Gay ally to get Obama education nod
12.16.2008 9:06am EST
Updated: 1:00 pm ET
(Chicago, Illinois) President-elect Barack Obama Tuesday tapped Chicago Public Schools chief Arne Duncan to become secretary of education.
Duncan advised Obama on education issues during the campaign and has run the country’s third-biggest school district for the past seven years.As CEO of Chicago Public Schools, the 44-year-old has focused on improving struggling schools and closing those that fail – a policy that has sometimes put him at odds with parents and the teachers union.
Obama highlighted Duncan’s approach by choosing a Duncan turnaround story, Dodge Renaissance Academy, as the backdrop for Obama’s formal announcement Tuesday. Duncan closed the perennial test score cellar-dweller 2002 and then reopened it with new staff, an overhauled curriculum and more teacher training. Within years, test scores at the school soared.
Duncan is seen as gay-positive.
This fall he supported an LGBT high school for Chicago. Called the Social Justice High School: Pride Campus, the plan was put on hold last month following opposition from conservatives and concerns by some members of the LGBT community.
The plan is being reworked and is expected to be taken up next year.
Under the original plan, the school was to open in 2010 and eventually serve 600 students, about half of whom were expected to identify as gay.
Its mission statement said it would serve “the underserved population of Lesbian, Gay, Bisexual, Transgender, and Questioning youth and their allies.”
That has been replaced by one that offers protections for students regardless of “orientation,” but doesn’t mention sexuality. Instead, the Solidarity school aimed to address “citywide concerns over violence, bullying and harassment.”
As opposition to the original plan mounted and concerns were raised by some gay activists that the school would segregate gay young people, Duncan stepped back.
“If we’re going to have a separate high school, let’s put the bullies in the high school, not the (gay) kids,” Rick Garcia, political director for the gay rights group Equality Illinois said last month.
In announcing Duncan’s nomination, Obama called him “the most hands-on of hands-on practitioners.”
“He’s not beholden to any one ideology, and he’s worked tirelessly to improve teacher quality,” Obama said.
But some Chicago teachers said they were disappointed with Obama’s pick.
“I don’t believe Mr. Duncan’s model is a model for America,” said Deborah Lynch, a teacher at Gage Park High School and a president of the Chicago Teachers Union from 2001-2004.
Lynch criticized Duncan’s strong advocacy for charter schools, which tens of thousands of Chicago students now attend. She accused him of dismantling of the public school system on which so many poor children depend.

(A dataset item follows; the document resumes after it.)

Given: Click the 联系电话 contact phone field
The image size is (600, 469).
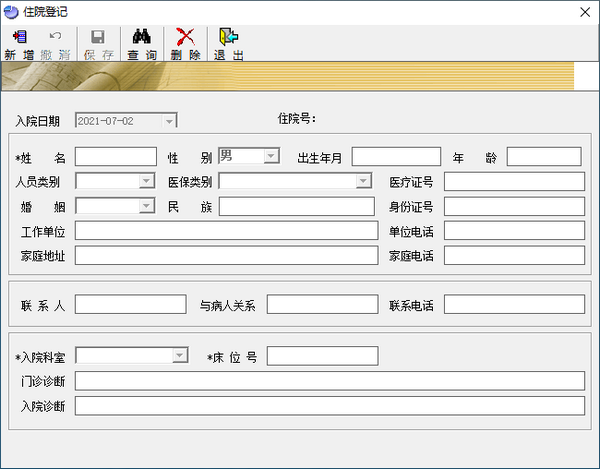Looking at the screenshot, I should click(514, 304).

Duncan majored in sociology at Harvard, graduating magna cum laude in 1987.
After graduating, Duncan played professional basketball for four years in Australia, where he also worked with children who were wards of the state.
Duncan ran an education nonprofit on Chicago’s South Side before working in Chicago Public Schools under former chief Paul Vallas, now the schools chief in New Orleans.
If he is confirmed by the Senate, Duncan is expected to be less polarizing than Bush secretary Margaret Spellings.
Spellings has promoted abstinence-only education in the nation’s schools, despite concerns that it ignores gay sex issues.
The federal government spends about $176 million annually on abstinence-until-marriage education.
A study mandated by Congress last year found that students who participated in sexual abstinence programs were just as likely to have sex within a few years as those who did not.
The study, by Mathematica Policy Research, also found that students who attended the abstinence classes reported having similar numbers of sexual partners as those who did not attend the classes, and they first had sex at about the same age as their control group counterparts – 14 years and nine months.
A report a year earlier by the Society of Adolescent Medicine found that abstinence-only education was “unlikely to meet the health needs” of gay students because abstinence-only programs focus heavily on no sex until marriage and ignore homosexuality. This could lead to increased risk of infection among these youngsters, the investigators said.
Sixteen states have declined to take part in the federal program.
In 2005, on her second day on the job, Spellings issued a scathing attack on an episode of the PBS children’s series “Postcards from Buster” for featuring a same-sex couple.
In a letter to Pat Mitchell, president and chief executive officer of PBS, Spellings issued a veiled threat of funding cuts if the network did not pull the show.
“Congress’ and the Department’s purpose in funding this programming certainly was not to introduce this kind of subject matter to children, particularly through the powerful and intimate medium of television,” Spellings said in the letter.
She also suggested that PBS to consider refunding the money it spent on the episode.
The episode was dropped by the network.




So will he issue policy to permit GSA’s and GLSEN in all middle and high schools?